Jordan Canning’s Suck It Up to Premiere at Slamdance Film Fest

“By the time we started shooting we knew the script so well and we knew the characters so well, we could just focus on bringing it to life,” Canning said.

Newfoundland director Jordan Canning’s second feature film Suck It Up will premiere at the 2017 Slamdance Film Festival, happening in Park City from January 20-26th, 2017. 

Suck It Up was the only Canadian film selected to screen in the Festival’s Beyond program, which showcases films by emerging filmmakers who have already completed a feature.

Suck It Up is about two women grieving a young man who recently died of cancer; Ronnie’s (Grace Glowicki) brother and Faye’s (Erin Carter) first love. Ronnie is dealing with her grief by indulging in an epic bender when Faye decides to whisk her away to a cabin in the mountains of Invermere, B.C.

“They spend a couple of debaucherous weeks out in the woods trying to escape their grief but ultimately coming to face it head on and redefining their friendship in the process,” Canning explained.

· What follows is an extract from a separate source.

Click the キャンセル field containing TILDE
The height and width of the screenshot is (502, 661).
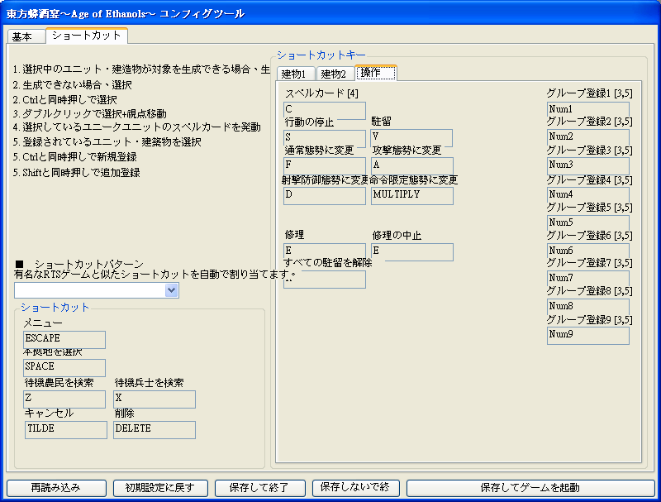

Canadian actresses Carter and Glowicki worked with L.A. based writer Julia Hoff to develop the idea for Suck It Up because they weren’t happy with the types of roles they were being cast in. This project gave control over the characters they would play. When it came time to find a director, the Canadian Screen Institute suggested they meet with Canning who joined the team in 2013.

Suck It Up was filmed in May and June of 2016 and is currently in the final stages of post-production. The long development process paired with the fact that the lead actresses formed a relationship before going to camera gave the team time to meticulously refine the script and shape the characters before filming.

“By the time we started shooting we knew the script so well and we knew the characters so well, we could just focus on bringing it to life,” Canning said.

During the filming, the small cast and crew spent three and a half weeks living together in the mountains, completely engrossed in the film. Canning explained this process of filmmaking allowed them to get lots of extra footage, a luxury that indie filmmakers often don’t have because of tight scheduling.

“Sometimes on a Saturday when the light looked beautiful, myself and the cinematographer, Guy Godfrey would get together with the actors and be like, ‘okay, let’s go down to the beach to shoot some b-roll of you guys talking or drinking a beer or skipping stones’… and all those little things ended up making it into the film,” Canning said.

A lot of the film takes place outdoors and there were instances when the weather forced the team to switch locations unexpectedly. In almost every case, Canning felt like those unexpected, uncontrollable changes added something to the film.

“In this film it felt like there were actually quite a few of those moments where the universe seems to intervene. It sounds kind of corny but they all turned out to be amazing,” Canning said.

Canning is excited about the Slamdance premiere because it will bring the cast and crew, who are spread across the country and The States, together again.

“This is an amazing opportunity for us all to be back together in the mountains watching our film, it’s going to be a really nice reunion,” Canning said.